Given data =>
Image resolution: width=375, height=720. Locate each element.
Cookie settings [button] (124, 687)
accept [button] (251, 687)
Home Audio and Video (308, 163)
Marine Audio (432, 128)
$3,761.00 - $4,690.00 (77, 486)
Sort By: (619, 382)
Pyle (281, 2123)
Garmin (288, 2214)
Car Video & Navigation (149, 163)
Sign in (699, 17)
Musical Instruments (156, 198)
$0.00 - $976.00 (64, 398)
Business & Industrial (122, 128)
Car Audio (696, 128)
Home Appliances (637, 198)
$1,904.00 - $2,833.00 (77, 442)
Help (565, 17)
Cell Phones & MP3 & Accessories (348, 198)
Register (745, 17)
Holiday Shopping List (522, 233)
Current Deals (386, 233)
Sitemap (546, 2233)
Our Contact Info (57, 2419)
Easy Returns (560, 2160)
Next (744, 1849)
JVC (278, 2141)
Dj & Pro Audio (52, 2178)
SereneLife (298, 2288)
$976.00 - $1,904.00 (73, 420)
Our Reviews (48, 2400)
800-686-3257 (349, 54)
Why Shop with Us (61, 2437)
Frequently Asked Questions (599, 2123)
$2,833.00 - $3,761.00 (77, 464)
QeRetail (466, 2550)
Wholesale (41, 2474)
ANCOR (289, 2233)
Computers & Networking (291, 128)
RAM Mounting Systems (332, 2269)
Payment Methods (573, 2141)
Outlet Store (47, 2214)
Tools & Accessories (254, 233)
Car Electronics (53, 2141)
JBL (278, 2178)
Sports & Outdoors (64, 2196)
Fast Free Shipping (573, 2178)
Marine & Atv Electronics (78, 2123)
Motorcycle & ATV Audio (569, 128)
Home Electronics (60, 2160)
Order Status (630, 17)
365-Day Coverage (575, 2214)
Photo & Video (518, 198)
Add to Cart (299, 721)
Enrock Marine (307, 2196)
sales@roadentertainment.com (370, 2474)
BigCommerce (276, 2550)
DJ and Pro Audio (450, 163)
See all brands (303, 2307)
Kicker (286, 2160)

Stated exercise => Format the items from the one containing "ANCOR (289, 2233)" through the one containing "365-Day Coverage (575, 2214)" as a Markdown table with the columns No. and Item. Number each row and leave out any blank lines.

Output for this task =>
| No. | Item |
|---|---|
| 1 | ANCOR (289, 2233) |
| 2 | Computers & Networking (291, 128) |
| 3 | RAM Mounting Systems (332, 2269) |
| 4 | Payment Methods (573, 2141) |
| 5 | Outlet Store (47, 2214) |
| 6 | Tools & Accessories (254, 233) |
| 7 | Car Electronics (53, 2141) |
| 8 | JBL (278, 2178) |
| 9 | Sports & Outdoors (64, 2196) |
| 10 | Fast Free Shipping (573, 2178) |
| 11 | Marine & Atv Electronics (78, 2123) |
| 12 | Motorcycle & ATV Audio (569, 128) |
| 13 | Home Electronics (60, 2160) |
| 14 | Order Status (630, 17) |
| 15 | 365-Day Coverage (575, 2214) |